There are various sources of uncertainty in motion systems that employ laser interferometric feedback devices. Although the effects of Abbe offsets, noise in the feedback loop, differential thermal expansion, and the physical setup of the system can also have considerable impacts, most of the key contributors are related to the environment. The ability to understand and reduce these influences on a specific measurement is critical to achieve ultra-precise motion in these systems.

The laser’s environment is the main concern when using interferometric feedback. The wavelength of light that is used as the link to the meter - the base metric of motion - varies as a function of the refractive index of the medium through which it is passing. In air, the refraction index considerably varies with changes in pressure, humidity, temperature, and even the local composition of the air.

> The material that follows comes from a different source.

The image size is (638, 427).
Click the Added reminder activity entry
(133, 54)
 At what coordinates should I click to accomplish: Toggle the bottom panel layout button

Therefore, accurate positioning measurement needs accurate and continuous knowledge of these environmental factors for use in active wavelength compensation. Additionally, the type and rate of air flow over the laser beam causes local fluctuations in refractive index and results in measurement noise.

In addition to environment-related contributors, other influences on the collective uncertainty of machine motion include a number of elements. The alignment and flatness of the plane mirror optics employed in the interferometry system causes uncertainty in the work point’s motion.

Similarly, the influences of angular error motions on any small Abbe offset, present between the defined work point and the interferometers, can be a key contributor. In situations of low uncertainty budgets, calibrated accuracy and laser wavelength stability can become a non-negligible contributor; frequency bleed through can also induce considerable measurement uncertainty if heterodyne lasers are used.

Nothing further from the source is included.